[Records from a data collection]
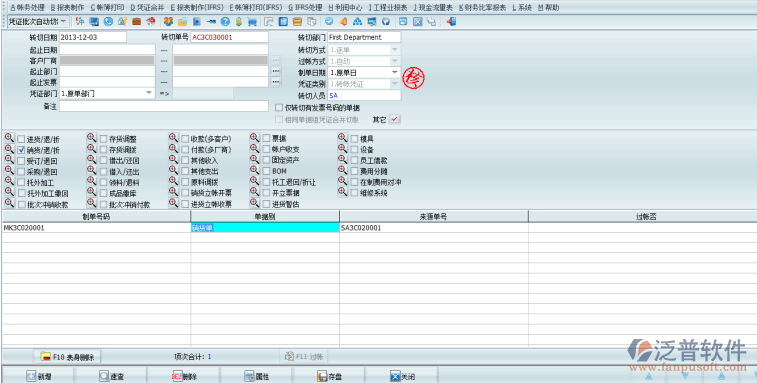Click the red circular 参 stamp icon
757x383 pixels.
tap(414, 78)
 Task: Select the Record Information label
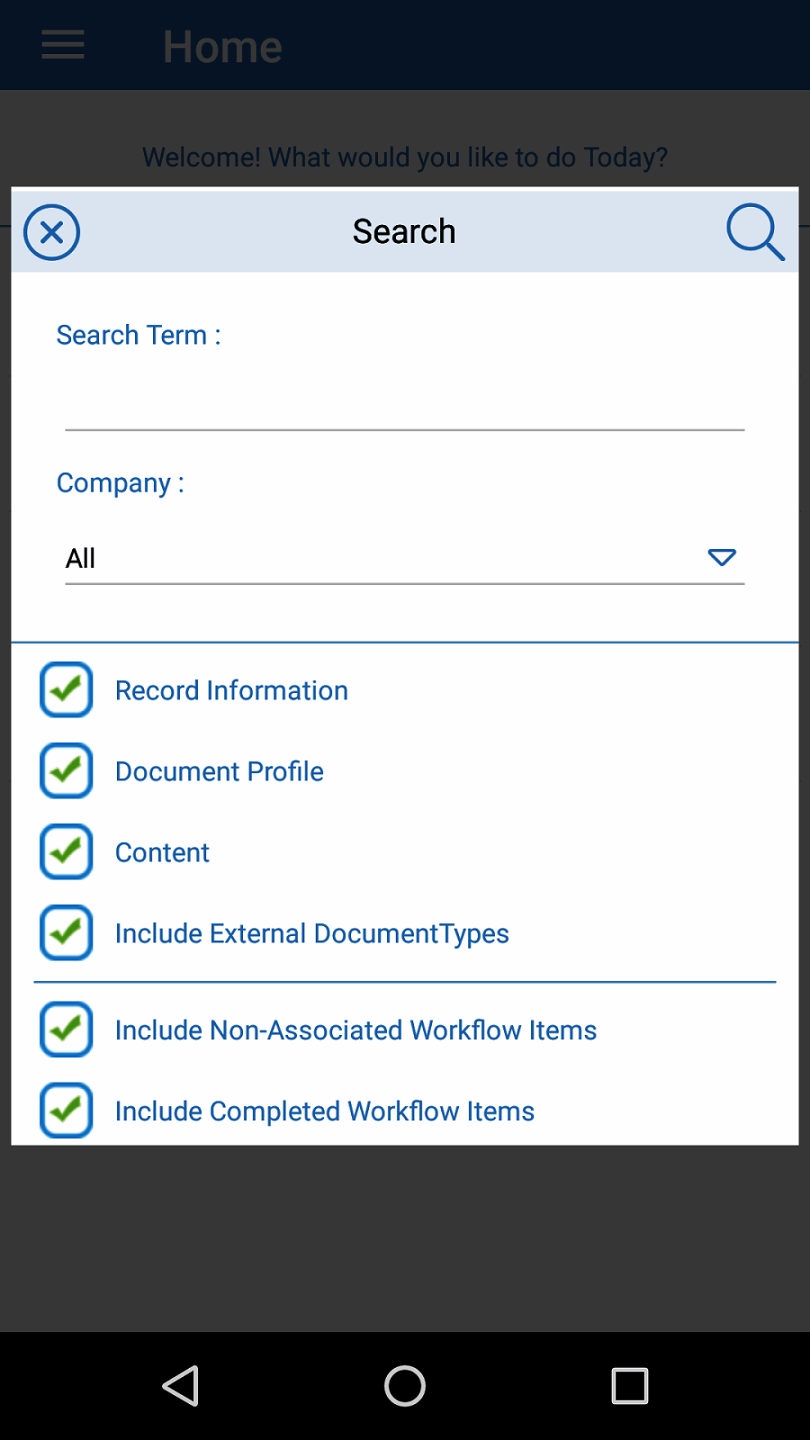(231, 690)
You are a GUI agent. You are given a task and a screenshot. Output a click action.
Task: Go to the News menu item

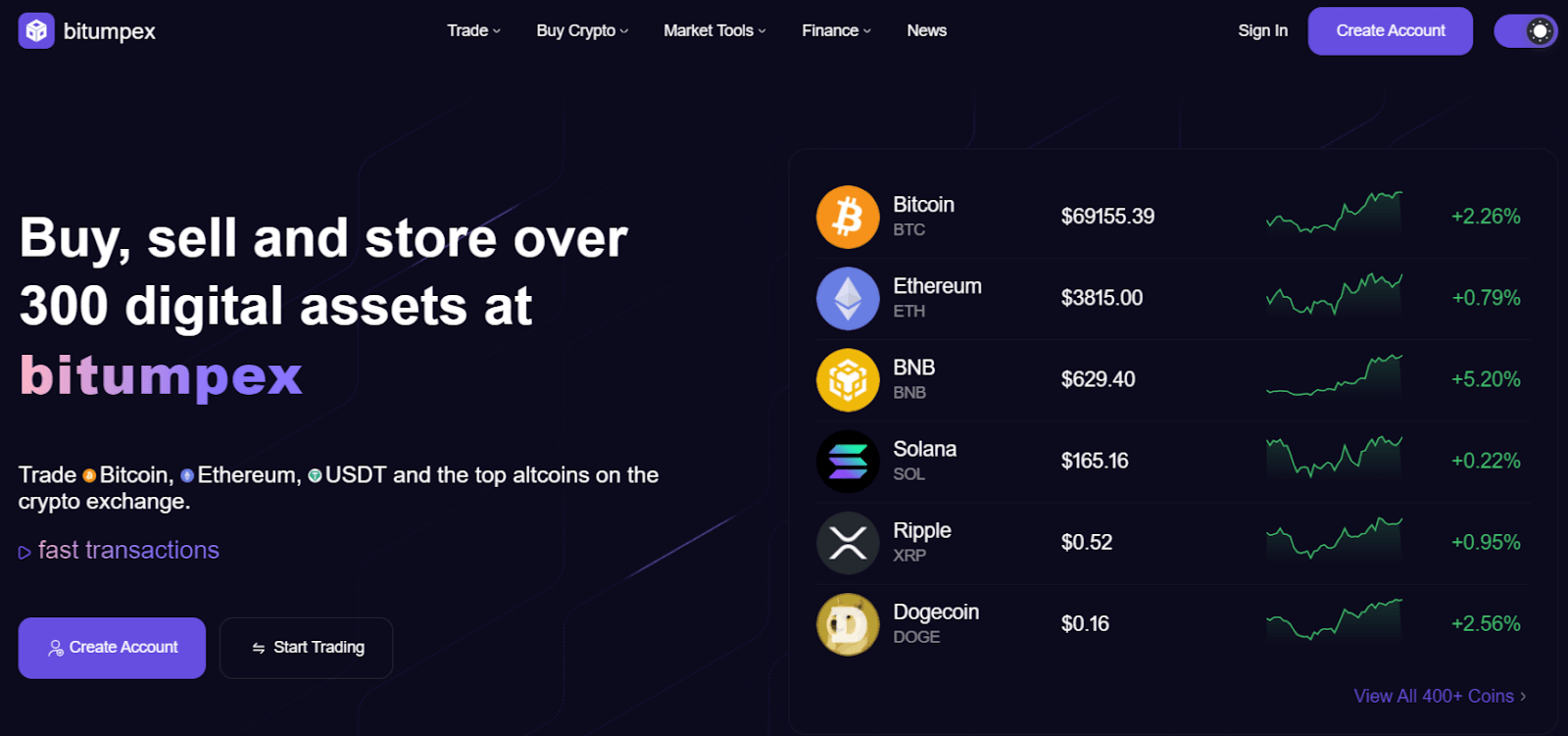926,30
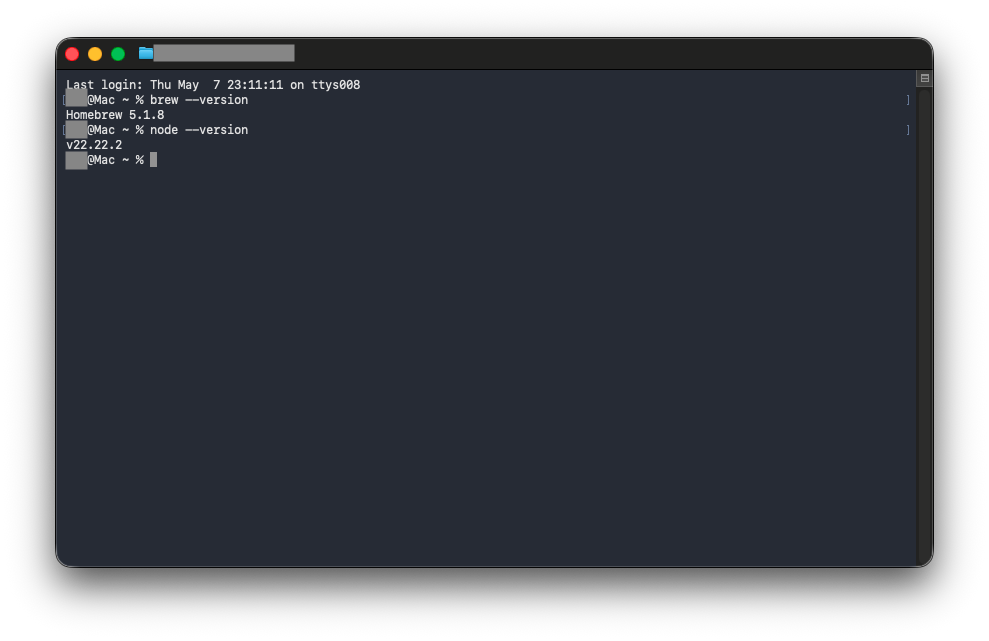Select the right bracket mark on brew line
Image resolution: width=989 pixels, height=641 pixels.
[908, 100]
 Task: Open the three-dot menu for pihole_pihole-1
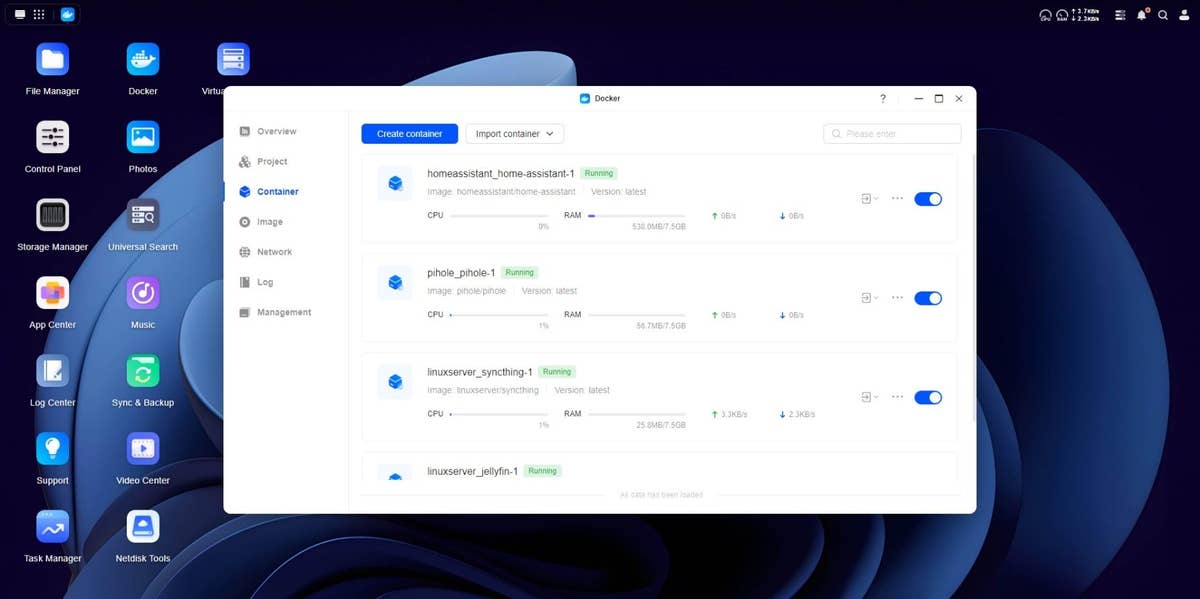click(x=897, y=298)
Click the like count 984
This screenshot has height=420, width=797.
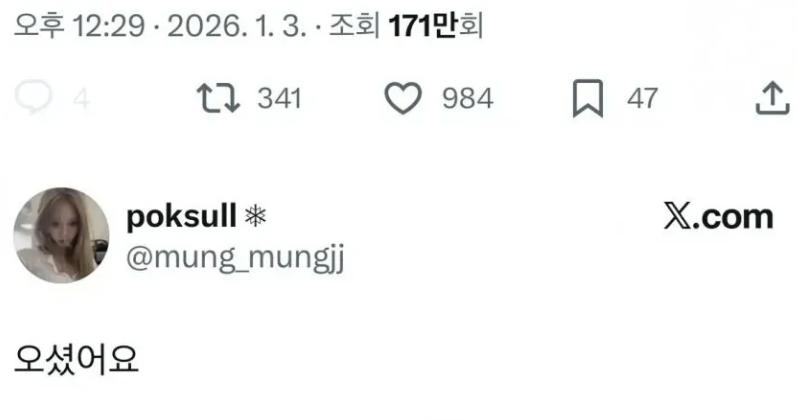(468, 98)

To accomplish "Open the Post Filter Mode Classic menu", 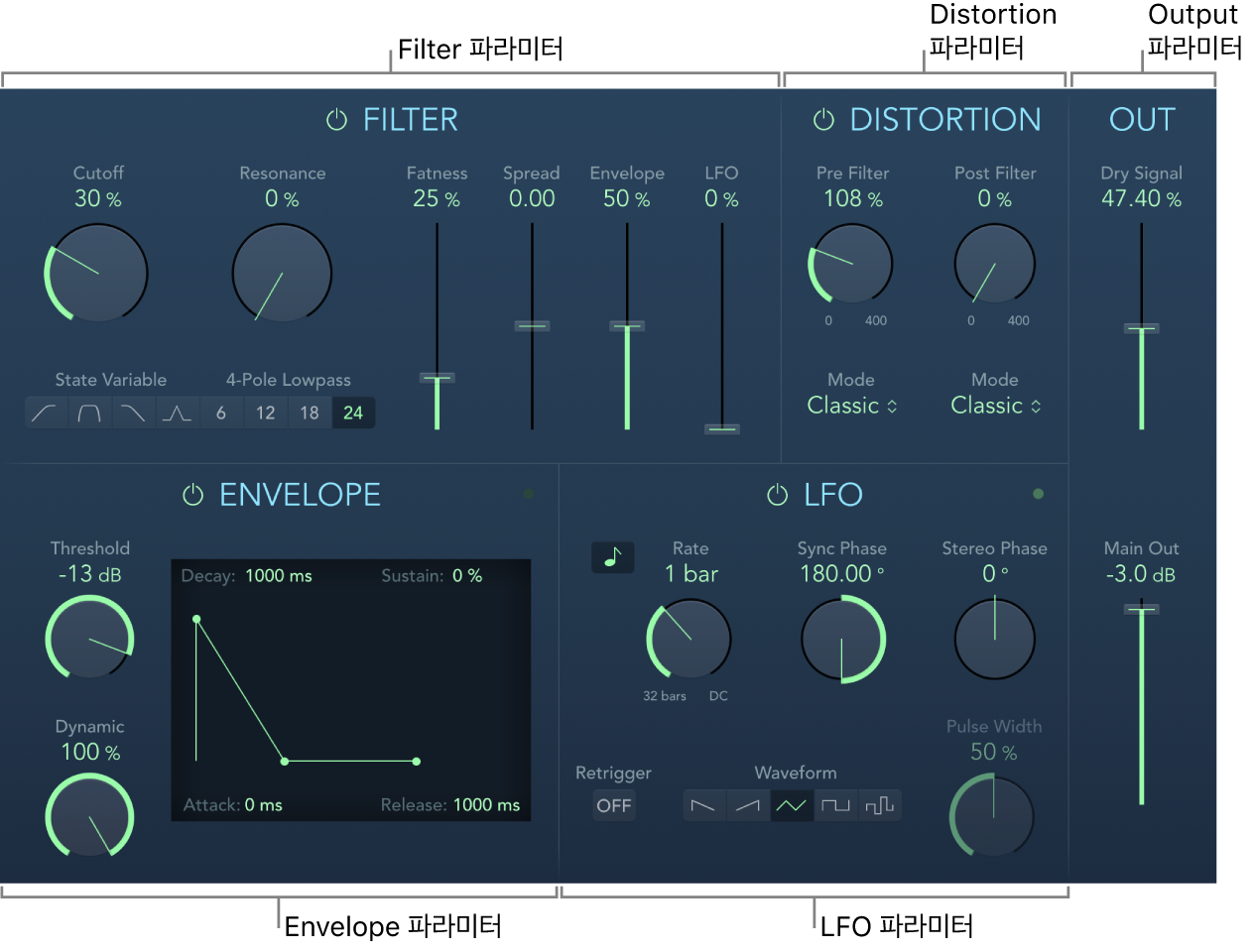I will click(996, 406).
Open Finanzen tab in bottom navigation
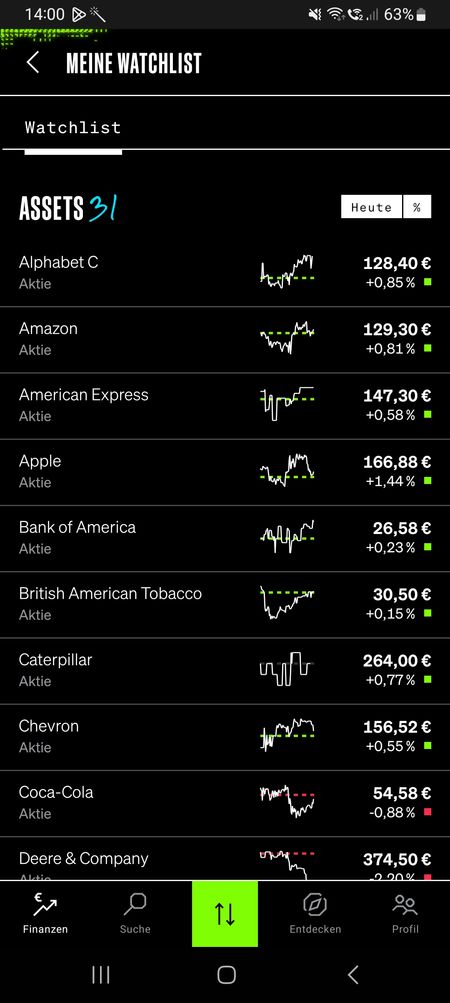This screenshot has width=450, height=1003. [45, 913]
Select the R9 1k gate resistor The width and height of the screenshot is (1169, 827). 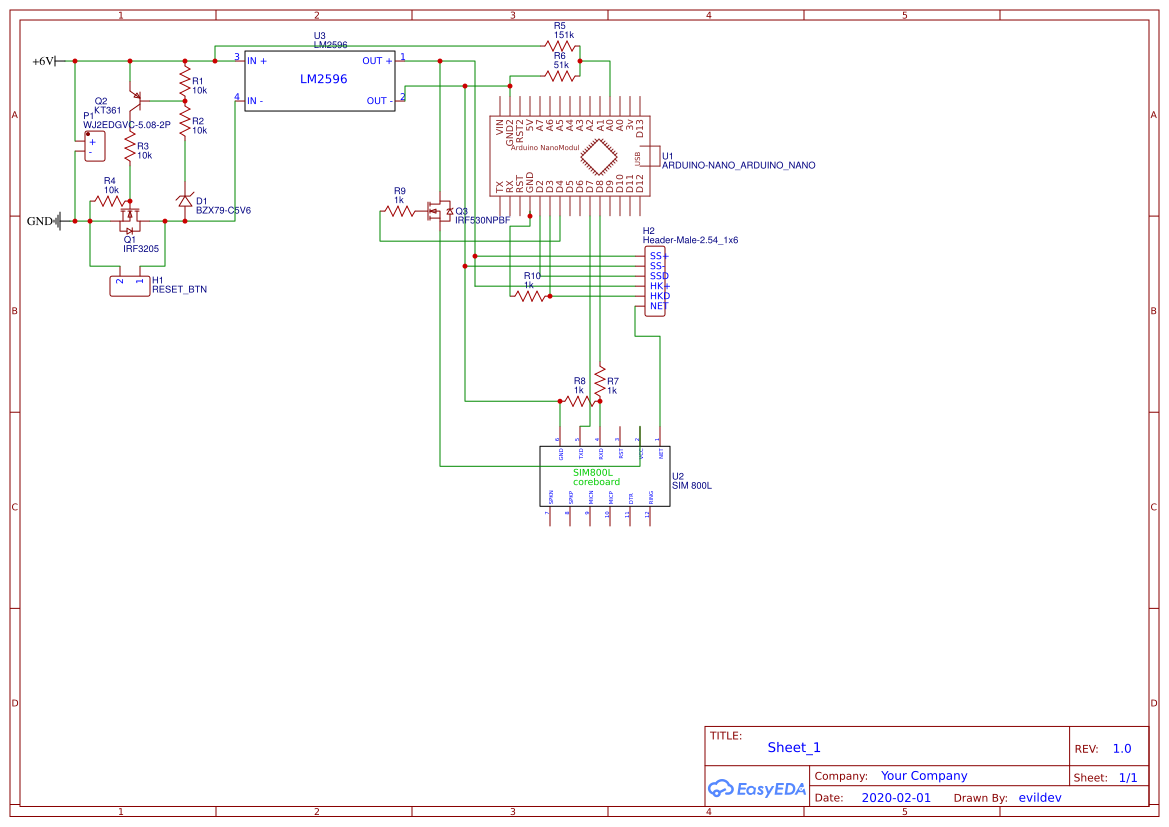click(399, 211)
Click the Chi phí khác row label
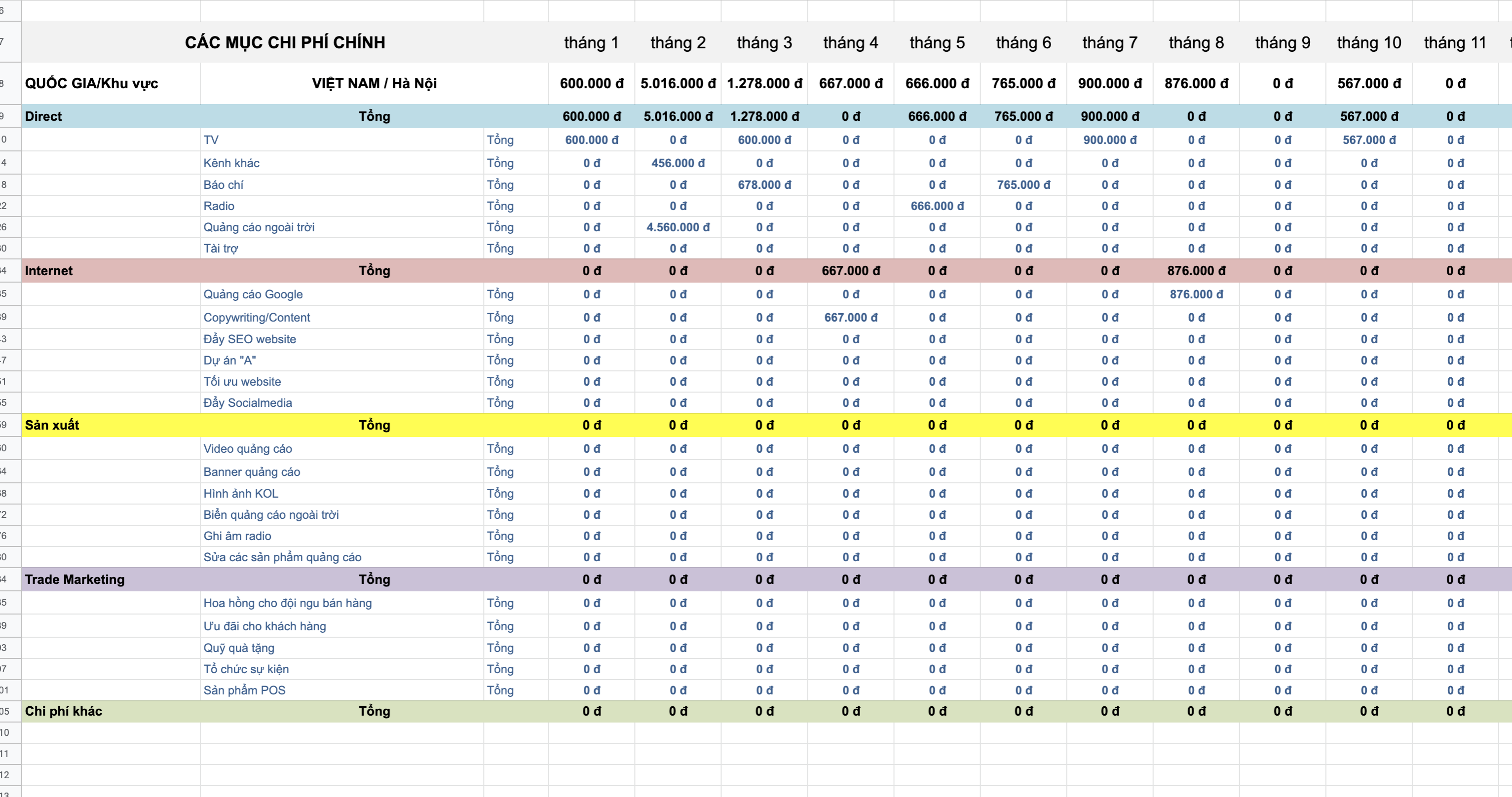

- EXERCISE DETAILS: State the number of lines in the material above that contain the string "label", giving only the number.

- WRITTEN RESPONSE: 2